DATA FOR THIS TASK
══════════

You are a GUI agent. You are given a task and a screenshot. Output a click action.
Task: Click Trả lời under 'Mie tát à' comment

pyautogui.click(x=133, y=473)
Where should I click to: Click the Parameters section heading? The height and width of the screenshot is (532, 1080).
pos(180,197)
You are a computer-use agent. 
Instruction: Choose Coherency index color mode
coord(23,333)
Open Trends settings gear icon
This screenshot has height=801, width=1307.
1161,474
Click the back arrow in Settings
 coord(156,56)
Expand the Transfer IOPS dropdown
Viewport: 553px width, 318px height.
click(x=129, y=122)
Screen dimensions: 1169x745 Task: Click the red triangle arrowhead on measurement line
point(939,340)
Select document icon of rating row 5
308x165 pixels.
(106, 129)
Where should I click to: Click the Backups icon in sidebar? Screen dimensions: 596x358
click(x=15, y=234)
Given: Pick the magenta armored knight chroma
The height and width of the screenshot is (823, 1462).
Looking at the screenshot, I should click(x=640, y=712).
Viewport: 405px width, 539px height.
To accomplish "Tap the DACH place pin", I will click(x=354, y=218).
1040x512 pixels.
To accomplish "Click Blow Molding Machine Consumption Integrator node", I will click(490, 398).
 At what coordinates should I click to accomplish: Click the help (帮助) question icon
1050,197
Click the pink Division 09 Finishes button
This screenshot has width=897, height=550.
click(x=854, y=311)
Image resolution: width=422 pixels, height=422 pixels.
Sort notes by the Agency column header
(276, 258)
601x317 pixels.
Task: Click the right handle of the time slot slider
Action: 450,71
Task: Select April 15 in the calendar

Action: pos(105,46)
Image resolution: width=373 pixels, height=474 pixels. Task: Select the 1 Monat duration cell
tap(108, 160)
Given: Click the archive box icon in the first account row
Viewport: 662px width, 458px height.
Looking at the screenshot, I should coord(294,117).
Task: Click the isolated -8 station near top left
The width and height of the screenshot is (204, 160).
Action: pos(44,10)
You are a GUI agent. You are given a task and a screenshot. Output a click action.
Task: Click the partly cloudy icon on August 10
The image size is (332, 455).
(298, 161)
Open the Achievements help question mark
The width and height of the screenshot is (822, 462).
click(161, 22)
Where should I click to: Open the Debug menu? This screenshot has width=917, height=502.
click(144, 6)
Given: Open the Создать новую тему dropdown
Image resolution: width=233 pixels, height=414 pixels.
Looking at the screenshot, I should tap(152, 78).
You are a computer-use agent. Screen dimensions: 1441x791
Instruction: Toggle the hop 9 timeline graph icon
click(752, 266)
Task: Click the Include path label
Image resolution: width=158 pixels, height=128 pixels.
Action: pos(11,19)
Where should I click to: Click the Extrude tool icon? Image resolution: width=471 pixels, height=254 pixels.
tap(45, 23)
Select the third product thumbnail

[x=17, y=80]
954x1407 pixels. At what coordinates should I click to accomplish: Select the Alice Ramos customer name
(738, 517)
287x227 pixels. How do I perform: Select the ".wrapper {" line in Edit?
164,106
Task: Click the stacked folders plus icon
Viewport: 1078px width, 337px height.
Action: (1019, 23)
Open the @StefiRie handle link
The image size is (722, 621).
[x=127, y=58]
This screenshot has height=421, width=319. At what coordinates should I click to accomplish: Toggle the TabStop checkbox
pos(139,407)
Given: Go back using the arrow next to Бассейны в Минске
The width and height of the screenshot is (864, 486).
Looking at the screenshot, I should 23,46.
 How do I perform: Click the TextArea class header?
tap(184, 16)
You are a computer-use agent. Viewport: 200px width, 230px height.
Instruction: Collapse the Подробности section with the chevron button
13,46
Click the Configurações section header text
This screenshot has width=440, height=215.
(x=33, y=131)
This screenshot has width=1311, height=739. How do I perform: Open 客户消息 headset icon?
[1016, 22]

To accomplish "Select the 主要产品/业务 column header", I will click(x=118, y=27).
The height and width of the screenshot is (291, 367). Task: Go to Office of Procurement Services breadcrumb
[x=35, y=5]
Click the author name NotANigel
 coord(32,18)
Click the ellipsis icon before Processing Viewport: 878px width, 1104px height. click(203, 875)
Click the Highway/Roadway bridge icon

══════════

TASK OBJECTIVE
Say how many lines of the listing above contain "dropdown". Include nothing besides the number.

WRITTEN RESPONSE
2